OBJETIVO DO EXERCÍCIO
No trecho citado, identifique todos os grupos contra os quais, segundo o texto, o discurso do candidato destila ódio.

TRECHO CITADO
○ ○ ○ ○

Não se trata de rumores ou insinuações vazias, mas de um projeto que visa destruir a espinha dorsal da democracia brasileira: o voto popular, a representatividade e o equilíbrio dos poderes. A execução de um plano desse tipo significaria uma catástrofe nacional, mergulhando o Brasil em uma instabilidade institucional sem precedentes e rompendo o pacto social que sustenta a nossa democracia. Imaginemos o caos que seria instaurado com o assassinato simultâneo das três principais autoridades do país. Os impactos iriam muito além da esfera política – afetariam a economia, a segurança pública e, principalmente, a confiança da população em suas instituições.

Ainda assim, com evidências tão perturbadoras surgindo, há líderes evangélicos que insistem em defender Bolsonaro. Desde sua candidatura, o ex-presidente contou com o apoio de pastores de grande e pequena influência, que promoveram sua eleição como uma missão divina, distorcendo a fé para justificar um apoio político. Durante a campanha, inúmeros relatos emergiram de lideranças que abusaram da fé de seus fiéis, coagindo-os a apoiar Bolsonaro sob ameaças de serem considerados “rebeldes” ou “endemoniados”. O ex-presidente foi apresentado como um “escolhido de Deus”. Mas que Deus é esse? Como poderia um candidato cujo discurso destila ódio contra mulheres, negros, pobres e LGBTQIA+ ser associado ao Deus que, na figura de Jesus, não só pregou o amor, mas o encarnou plenamente?

○ ○ ○ ○

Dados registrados
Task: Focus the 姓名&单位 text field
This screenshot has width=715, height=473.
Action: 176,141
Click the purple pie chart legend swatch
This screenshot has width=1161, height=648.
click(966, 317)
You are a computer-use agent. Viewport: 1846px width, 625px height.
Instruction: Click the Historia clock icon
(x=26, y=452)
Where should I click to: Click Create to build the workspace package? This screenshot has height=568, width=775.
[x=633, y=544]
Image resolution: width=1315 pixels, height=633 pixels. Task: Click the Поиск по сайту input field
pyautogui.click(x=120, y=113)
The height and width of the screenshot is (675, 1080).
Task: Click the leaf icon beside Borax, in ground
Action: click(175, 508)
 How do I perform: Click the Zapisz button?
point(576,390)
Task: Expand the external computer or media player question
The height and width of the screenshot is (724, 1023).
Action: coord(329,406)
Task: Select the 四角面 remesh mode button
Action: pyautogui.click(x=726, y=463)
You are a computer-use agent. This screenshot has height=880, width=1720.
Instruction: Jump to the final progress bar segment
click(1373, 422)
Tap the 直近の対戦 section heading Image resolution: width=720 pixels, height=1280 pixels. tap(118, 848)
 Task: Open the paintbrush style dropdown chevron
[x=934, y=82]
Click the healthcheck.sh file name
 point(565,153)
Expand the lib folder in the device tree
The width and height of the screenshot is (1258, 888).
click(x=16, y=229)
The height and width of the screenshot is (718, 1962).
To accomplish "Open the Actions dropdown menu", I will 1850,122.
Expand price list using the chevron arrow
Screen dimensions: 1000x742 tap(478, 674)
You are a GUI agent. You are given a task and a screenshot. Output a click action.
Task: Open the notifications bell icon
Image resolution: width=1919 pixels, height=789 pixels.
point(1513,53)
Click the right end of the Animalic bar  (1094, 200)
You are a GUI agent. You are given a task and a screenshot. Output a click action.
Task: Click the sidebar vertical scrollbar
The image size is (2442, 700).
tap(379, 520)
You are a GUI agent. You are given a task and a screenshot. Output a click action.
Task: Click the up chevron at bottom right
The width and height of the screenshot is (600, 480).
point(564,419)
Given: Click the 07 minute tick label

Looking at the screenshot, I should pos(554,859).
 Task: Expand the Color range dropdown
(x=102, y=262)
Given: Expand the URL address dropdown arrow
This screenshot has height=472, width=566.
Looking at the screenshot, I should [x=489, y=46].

○ ○ ○ ○

RESPOSTA
- mulheres
- negros
- pobres
- LGBTQIA+